* Assignment *
The string "will" may appear in lines of the data; report how many lines contain it, with no other output.

* Supplied information *
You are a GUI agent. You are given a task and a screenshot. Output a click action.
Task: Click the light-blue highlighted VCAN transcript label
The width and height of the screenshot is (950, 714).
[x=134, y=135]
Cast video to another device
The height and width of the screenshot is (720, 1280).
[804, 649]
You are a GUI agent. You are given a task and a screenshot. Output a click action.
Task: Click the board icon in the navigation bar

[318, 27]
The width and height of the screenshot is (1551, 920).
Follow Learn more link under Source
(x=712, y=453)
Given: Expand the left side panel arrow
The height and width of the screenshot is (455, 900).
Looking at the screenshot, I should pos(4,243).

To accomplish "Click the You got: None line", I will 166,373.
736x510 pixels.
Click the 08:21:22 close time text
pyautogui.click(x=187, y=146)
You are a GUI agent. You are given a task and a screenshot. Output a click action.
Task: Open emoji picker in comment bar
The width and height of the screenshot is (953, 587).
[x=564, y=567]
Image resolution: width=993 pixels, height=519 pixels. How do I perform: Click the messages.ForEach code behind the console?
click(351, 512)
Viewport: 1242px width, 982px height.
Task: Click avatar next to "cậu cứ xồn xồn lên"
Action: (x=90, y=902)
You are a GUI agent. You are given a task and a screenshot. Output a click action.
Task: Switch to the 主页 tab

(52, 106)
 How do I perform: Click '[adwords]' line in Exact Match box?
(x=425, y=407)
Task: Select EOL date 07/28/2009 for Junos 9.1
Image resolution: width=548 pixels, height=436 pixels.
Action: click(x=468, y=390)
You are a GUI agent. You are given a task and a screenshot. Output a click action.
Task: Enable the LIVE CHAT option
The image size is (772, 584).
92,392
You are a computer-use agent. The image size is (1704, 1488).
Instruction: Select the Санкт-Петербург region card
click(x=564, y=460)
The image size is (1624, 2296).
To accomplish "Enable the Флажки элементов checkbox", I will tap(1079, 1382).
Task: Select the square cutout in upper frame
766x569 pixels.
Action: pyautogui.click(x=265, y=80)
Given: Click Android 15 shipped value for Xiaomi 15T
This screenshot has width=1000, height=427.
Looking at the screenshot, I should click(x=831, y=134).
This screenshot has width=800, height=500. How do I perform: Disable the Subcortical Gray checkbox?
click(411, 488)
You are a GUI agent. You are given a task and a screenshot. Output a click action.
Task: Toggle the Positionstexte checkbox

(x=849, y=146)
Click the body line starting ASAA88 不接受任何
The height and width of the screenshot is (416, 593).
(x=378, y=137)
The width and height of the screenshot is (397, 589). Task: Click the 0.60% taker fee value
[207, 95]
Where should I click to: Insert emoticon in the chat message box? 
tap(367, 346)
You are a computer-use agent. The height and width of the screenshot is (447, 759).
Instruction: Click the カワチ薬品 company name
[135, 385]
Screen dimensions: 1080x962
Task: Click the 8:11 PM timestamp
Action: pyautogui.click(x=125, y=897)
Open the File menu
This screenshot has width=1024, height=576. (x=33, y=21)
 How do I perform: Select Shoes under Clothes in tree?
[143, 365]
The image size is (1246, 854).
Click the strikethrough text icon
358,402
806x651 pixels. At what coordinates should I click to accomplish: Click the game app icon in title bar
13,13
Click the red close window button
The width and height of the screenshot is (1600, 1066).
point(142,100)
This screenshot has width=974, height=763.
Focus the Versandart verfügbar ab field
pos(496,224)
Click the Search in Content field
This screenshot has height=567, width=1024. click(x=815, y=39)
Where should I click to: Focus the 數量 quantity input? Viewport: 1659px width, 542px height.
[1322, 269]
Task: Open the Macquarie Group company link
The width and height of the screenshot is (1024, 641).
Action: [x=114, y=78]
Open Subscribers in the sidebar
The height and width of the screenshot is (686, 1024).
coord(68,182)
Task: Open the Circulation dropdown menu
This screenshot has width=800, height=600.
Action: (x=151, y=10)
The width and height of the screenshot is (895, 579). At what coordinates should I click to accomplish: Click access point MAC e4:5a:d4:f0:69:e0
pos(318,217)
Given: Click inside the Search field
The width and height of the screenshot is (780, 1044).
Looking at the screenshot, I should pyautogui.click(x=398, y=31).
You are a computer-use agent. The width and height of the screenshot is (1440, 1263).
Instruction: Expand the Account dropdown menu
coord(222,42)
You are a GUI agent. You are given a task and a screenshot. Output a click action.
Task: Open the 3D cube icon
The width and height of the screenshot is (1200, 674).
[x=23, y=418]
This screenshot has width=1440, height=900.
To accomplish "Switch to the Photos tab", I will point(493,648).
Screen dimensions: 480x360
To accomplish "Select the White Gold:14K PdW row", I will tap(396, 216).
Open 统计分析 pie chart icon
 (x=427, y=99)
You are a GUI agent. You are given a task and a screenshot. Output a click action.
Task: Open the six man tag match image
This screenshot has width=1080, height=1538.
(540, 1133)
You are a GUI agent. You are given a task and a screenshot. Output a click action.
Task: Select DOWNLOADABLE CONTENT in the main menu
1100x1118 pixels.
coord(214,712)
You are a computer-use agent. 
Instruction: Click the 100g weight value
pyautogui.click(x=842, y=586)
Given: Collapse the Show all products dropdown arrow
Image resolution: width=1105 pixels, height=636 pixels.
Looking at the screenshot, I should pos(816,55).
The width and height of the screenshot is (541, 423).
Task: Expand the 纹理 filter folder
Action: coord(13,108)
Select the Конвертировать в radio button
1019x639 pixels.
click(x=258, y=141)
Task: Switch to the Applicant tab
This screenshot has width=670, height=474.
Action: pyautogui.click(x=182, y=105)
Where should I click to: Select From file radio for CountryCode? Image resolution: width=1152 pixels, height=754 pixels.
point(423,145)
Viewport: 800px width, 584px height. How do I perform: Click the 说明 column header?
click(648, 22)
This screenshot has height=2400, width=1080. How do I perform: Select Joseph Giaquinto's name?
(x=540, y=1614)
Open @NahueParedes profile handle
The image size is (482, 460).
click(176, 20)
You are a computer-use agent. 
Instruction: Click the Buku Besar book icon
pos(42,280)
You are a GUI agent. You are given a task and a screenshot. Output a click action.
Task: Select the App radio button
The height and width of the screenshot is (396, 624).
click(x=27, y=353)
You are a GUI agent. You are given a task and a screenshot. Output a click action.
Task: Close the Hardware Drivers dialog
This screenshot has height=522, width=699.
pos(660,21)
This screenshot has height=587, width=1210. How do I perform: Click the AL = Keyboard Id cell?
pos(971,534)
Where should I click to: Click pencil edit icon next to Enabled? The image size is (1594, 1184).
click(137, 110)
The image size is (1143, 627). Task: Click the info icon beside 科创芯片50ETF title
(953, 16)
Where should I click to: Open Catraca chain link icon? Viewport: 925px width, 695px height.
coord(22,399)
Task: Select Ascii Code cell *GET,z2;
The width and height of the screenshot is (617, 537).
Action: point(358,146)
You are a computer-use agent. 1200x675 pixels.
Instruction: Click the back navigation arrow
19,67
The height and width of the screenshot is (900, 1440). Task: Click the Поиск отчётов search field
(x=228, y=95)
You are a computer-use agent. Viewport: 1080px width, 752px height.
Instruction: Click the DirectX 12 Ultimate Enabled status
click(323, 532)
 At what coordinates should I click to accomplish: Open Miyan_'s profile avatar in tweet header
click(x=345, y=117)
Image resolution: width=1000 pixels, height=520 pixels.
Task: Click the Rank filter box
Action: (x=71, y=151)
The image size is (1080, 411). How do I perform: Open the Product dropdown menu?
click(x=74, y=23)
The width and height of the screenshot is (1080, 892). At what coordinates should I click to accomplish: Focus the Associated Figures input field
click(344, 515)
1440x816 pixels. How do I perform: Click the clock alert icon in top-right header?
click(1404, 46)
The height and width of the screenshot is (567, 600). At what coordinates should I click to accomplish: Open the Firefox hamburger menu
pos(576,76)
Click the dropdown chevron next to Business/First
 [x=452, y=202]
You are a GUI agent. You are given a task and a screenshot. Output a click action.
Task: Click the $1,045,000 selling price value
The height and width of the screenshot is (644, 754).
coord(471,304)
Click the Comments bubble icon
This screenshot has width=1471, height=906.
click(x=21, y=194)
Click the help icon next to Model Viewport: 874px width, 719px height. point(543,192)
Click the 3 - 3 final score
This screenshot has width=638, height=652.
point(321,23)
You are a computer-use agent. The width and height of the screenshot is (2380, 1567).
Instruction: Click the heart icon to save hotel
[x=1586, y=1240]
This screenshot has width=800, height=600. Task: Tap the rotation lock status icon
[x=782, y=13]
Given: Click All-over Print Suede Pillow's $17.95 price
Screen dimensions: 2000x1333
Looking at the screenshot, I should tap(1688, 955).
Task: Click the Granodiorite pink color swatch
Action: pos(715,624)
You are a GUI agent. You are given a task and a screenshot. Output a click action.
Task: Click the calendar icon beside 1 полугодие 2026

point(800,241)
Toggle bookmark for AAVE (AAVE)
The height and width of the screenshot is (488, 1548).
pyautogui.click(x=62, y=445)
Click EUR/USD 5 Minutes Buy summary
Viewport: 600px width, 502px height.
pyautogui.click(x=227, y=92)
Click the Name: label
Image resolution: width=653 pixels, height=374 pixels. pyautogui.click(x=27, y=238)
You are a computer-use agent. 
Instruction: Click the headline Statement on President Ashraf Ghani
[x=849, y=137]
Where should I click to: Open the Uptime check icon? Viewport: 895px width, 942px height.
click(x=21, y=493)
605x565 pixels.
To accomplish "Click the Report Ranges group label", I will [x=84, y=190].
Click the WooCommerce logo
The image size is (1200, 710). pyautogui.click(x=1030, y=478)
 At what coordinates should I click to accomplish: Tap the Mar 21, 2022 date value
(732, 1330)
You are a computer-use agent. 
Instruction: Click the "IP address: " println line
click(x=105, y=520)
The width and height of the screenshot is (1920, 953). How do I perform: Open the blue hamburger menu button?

* Answer section *
5